### What is being asked:
Where the records appear below, transcribe them exactly, leaving none out.

--

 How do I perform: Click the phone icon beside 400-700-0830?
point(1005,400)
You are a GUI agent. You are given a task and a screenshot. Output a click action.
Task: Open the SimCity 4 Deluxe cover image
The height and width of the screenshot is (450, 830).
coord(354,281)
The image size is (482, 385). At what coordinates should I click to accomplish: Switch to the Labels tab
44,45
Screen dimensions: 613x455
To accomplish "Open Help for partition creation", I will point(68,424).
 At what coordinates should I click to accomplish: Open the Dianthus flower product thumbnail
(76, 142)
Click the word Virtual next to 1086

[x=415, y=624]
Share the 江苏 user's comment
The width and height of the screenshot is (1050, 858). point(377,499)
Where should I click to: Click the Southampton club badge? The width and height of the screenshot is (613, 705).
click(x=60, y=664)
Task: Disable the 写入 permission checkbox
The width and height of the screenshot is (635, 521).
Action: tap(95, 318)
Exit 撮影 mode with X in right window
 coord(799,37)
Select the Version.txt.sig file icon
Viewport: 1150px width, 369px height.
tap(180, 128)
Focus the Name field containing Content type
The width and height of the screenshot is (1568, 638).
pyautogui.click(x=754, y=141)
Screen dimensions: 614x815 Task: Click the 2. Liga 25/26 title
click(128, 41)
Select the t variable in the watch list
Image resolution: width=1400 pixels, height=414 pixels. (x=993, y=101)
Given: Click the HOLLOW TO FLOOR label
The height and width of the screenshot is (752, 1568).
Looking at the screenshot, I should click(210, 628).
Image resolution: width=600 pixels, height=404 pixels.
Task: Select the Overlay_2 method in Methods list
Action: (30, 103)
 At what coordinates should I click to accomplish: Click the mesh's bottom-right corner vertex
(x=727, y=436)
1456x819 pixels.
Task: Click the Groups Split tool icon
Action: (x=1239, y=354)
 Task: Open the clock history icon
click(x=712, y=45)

--

### Reply:
 How do I perform: Click the phone icon beside 400-700-0830?
point(1005,400)
You are a GUI agent. You are given a task and a screenshot. Output a click action.
Task: Open the SimCity 4 Deluxe cover image
The height and width of the screenshot is (450, 830).
coord(354,281)
The image size is (482, 385). At what coordinates should I click to accomplish: Switch to the Labels tab
44,45
Screen dimensions: 613x455
To accomplish "Open Help for partition creation", I will point(68,424).
 At what coordinates should I click to accomplish: Open the Dianthus flower product thumbnail
(76, 142)
Click the word Virtual next to 1086

[x=415, y=624]
Share the 江苏 user's comment
The width and height of the screenshot is (1050, 858). point(377,499)
Where should I click to: Click the Southampton club badge? The width and height of the screenshot is (613, 705).
click(x=60, y=664)
Task: Disable the 写入 permission checkbox
The width and height of the screenshot is (635, 521).
Action: tap(95, 318)
Exit 撮影 mode with X in right window
 coord(799,37)
Select the Version.txt.sig file icon
Viewport: 1150px width, 369px height.
tap(180, 128)
Focus the Name field containing Content type
The width and height of the screenshot is (1568, 638).
pyautogui.click(x=754, y=141)
Screen dimensions: 614x815 Task: Click the 2. Liga 25/26 title
click(128, 41)
Select the t variable in the watch list
Image resolution: width=1400 pixels, height=414 pixels. (x=993, y=101)
Given: Click the HOLLOW TO FLOOR label
The height and width of the screenshot is (752, 1568).
Looking at the screenshot, I should click(210, 628).
Image resolution: width=600 pixels, height=404 pixels.
Task: Select the Overlay_2 method in Methods list
Action: (30, 103)
 At what coordinates should I click to accomplish: Click the mesh's bottom-right corner vertex
(x=727, y=436)
1456x819 pixels.
Task: Click the Groups Split tool icon
Action: (x=1239, y=354)
 Task: Open the clock history icon
click(x=712, y=45)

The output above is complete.